- _Entries supplied_:
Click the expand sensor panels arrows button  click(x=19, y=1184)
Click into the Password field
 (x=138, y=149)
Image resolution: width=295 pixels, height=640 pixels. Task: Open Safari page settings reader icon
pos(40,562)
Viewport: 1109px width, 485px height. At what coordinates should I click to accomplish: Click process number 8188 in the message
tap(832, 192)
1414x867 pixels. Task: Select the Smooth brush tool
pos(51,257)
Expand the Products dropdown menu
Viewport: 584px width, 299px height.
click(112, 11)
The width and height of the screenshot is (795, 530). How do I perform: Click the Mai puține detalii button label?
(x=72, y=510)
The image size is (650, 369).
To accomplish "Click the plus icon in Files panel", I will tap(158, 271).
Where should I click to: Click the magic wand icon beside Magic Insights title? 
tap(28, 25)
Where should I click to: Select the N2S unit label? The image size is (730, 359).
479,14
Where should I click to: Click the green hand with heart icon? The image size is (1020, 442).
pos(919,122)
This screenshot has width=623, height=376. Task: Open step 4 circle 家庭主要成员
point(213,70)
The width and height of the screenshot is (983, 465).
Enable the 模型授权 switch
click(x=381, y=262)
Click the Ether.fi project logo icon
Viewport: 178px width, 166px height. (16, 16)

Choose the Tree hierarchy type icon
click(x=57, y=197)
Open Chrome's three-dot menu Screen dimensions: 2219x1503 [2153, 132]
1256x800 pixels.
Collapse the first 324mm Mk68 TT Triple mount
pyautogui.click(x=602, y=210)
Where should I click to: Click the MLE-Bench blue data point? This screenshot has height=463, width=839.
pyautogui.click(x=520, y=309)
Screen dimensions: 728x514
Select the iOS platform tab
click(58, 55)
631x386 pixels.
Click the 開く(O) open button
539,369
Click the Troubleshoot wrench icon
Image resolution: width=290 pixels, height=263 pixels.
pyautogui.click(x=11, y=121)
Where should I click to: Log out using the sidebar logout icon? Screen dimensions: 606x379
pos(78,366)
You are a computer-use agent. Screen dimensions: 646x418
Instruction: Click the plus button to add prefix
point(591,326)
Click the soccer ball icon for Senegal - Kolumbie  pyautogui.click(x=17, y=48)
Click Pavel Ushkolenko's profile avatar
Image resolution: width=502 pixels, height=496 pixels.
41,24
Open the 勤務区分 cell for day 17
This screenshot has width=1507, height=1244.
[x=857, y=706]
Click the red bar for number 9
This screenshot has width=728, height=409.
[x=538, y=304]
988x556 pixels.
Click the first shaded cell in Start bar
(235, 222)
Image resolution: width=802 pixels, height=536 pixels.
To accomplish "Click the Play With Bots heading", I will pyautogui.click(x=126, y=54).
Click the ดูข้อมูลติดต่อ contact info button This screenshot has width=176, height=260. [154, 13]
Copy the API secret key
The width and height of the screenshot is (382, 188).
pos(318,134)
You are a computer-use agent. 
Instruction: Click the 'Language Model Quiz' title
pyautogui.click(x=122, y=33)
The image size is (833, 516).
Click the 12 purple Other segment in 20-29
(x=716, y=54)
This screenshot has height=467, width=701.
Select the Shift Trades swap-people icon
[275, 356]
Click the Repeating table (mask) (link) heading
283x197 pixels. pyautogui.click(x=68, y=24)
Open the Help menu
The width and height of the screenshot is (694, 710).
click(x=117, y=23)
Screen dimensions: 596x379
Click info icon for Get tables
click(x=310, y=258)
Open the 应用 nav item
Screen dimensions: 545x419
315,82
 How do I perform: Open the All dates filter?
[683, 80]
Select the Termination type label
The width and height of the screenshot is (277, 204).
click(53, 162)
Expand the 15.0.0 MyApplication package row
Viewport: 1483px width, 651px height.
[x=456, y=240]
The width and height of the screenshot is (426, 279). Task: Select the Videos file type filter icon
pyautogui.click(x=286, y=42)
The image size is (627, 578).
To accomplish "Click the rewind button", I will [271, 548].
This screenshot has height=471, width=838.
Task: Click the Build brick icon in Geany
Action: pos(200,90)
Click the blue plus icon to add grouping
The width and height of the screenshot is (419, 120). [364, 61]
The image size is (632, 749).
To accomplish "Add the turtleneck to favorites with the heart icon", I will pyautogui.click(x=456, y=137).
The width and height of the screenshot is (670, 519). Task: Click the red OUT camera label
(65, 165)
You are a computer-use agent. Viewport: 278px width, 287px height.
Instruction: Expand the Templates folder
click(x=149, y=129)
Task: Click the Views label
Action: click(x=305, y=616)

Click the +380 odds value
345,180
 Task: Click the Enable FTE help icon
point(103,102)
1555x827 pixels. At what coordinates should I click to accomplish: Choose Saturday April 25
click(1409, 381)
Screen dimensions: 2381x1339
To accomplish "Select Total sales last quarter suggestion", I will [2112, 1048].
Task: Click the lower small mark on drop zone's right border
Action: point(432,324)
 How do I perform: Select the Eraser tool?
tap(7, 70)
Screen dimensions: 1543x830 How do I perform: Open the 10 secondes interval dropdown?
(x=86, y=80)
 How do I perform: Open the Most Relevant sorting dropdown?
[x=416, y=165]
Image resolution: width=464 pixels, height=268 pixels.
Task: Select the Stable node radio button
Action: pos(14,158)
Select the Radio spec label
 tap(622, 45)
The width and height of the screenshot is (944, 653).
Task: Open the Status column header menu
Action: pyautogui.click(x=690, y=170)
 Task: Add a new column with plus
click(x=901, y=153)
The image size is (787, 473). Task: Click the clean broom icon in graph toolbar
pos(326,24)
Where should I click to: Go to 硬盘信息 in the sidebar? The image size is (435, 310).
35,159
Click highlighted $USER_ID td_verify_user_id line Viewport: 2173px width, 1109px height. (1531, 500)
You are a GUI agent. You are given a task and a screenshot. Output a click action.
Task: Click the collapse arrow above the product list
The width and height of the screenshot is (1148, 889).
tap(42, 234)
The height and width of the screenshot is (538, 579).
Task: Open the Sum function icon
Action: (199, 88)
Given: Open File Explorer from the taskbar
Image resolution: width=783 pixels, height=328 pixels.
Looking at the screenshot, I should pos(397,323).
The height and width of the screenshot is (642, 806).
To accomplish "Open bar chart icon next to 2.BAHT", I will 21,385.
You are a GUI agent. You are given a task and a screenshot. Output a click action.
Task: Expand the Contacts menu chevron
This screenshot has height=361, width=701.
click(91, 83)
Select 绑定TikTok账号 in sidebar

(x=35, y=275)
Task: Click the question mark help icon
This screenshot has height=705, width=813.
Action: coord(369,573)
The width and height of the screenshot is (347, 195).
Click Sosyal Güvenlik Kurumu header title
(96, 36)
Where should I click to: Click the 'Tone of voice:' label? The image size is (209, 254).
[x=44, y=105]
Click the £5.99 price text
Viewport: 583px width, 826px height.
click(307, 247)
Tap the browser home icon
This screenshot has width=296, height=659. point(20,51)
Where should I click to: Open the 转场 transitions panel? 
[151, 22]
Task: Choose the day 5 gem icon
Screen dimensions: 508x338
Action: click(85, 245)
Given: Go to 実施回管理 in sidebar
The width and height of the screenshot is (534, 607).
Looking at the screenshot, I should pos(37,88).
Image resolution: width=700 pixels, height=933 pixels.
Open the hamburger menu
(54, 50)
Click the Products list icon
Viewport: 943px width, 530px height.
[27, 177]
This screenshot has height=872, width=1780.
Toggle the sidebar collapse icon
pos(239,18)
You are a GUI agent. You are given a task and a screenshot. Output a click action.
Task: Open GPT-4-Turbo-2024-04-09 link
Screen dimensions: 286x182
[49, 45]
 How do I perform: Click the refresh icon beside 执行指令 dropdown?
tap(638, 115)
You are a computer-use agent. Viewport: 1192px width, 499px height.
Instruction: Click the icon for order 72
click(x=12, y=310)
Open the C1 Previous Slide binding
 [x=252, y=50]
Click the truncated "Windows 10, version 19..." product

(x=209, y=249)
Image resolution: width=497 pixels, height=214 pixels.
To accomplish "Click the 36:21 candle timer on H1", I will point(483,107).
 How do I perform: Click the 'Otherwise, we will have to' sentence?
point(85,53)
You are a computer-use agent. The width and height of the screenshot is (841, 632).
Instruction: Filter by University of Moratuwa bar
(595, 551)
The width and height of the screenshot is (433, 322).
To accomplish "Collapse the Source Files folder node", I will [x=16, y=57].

- _Work to be completed_: Count the lines above that contain the string "sidebar", with case counting, and give only that number.

- _Task answer_: 5